• EXERCISE INSTRUCTIONS: Write out every entry once more, character for character.

• EXERCISE DATA:

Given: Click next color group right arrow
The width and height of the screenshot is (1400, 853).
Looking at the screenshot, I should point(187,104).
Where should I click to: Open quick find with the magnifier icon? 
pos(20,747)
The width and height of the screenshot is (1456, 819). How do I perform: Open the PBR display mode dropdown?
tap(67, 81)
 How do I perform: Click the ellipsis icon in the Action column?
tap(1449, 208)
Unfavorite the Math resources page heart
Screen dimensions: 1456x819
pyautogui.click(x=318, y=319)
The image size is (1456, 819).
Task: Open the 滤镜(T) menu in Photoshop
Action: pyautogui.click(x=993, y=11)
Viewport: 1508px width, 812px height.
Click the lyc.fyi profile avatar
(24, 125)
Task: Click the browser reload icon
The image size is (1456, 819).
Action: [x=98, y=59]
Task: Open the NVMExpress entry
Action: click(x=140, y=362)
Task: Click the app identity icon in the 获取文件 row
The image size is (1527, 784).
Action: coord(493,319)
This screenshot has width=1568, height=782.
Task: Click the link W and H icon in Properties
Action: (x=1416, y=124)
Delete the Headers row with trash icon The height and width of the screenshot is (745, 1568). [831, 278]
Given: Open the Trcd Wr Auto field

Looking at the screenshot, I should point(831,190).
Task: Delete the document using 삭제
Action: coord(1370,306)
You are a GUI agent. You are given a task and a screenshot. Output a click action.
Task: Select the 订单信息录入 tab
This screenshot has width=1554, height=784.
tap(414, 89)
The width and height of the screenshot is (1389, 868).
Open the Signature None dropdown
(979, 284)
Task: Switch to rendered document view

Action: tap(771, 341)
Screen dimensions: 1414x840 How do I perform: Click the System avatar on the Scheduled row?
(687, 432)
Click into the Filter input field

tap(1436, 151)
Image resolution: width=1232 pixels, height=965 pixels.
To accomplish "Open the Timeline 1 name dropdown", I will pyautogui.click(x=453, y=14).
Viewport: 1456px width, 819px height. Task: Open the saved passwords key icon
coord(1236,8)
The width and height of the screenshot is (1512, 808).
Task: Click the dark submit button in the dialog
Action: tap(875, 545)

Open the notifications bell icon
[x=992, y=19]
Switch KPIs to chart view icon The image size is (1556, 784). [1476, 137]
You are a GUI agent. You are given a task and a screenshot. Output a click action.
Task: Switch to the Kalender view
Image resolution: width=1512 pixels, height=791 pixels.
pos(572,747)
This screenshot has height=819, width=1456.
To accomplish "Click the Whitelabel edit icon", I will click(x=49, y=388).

• FINISHED TASK:
Given: Click next color group right arrow
The width and height of the screenshot is (1400, 853).
Looking at the screenshot, I should point(187,104).
Where should I click to: Open quick find with the magnifier icon? 
pos(20,747)
The width and height of the screenshot is (1456, 819). How do I perform: Open the PBR display mode dropdown?
tap(67, 81)
 How do I perform: Click the ellipsis icon in the Action column?
tap(1449, 208)
Unfavorite the Math resources page heart
Screen dimensions: 1456x819
pyautogui.click(x=318, y=319)
The image size is (1456, 819).
Task: Open the 滤镜(T) menu in Photoshop
Action: pyautogui.click(x=993, y=11)
Viewport: 1508px width, 812px height.
Click the lyc.fyi profile avatar
(24, 125)
Task: Click the browser reload icon
The image size is (1456, 819).
Action: [x=98, y=59]
Task: Open the NVMExpress entry
Action: click(x=140, y=362)
Task: Click the app identity icon in the 获取文件 row
The image size is (1527, 784).
Action: coord(493,319)
This screenshot has width=1568, height=782.
Task: Click the link W and H icon in Properties
Action: (x=1416, y=124)
Delete the Headers row with trash icon The height and width of the screenshot is (745, 1568). [831, 278]
Given: Open the Trcd Wr Auto field

Looking at the screenshot, I should point(831,190).
Task: Delete the document using 삭제
Action: coord(1370,306)
You are a GUI agent. You are given a task and a screenshot. Output a click action.
Task: Select the 订单信息录入 tab
This screenshot has width=1554, height=784.
tap(414, 89)
The width and height of the screenshot is (1389, 868).
Open the Signature None dropdown
(979, 284)
Task: Switch to rendered document view

Action: tap(771, 341)
Screen dimensions: 1414x840 How do I perform: Click the System avatar on the Scheduled row?
(687, 432)
Click into the Filter input field

tap(1436, 151)
Image resolution: width=1232 pixels, height=965 pixels.
To accomplish "Open the Timeline 1 name dropdown", I will pyautogui.click(x=453, y=14).
Viewport: 1456px width, 819px height. Task: Open the saved passwords key icon
coord(1236,8)
The width and height of the screenshot is (1512, 808).
Task: Click the dark submit button in the dialog
Action: tap(875, 545)

Open the notifications bell icon
[x=992, y=19]
Switch KPIs to chart view icon The image size is (1556, 784). [1476, 137]
You are a GUI agent. You are given a task and a screenshot. Output a click action.
Task: Switch to the Kalender view
Image resolution: width=1512 pixels, height=791 pixels.
pos(572,747)
This screenshot has height=819, width=1456.
To accomplish "Click the Whitelabel edit icon", I will click(x=49, y=388).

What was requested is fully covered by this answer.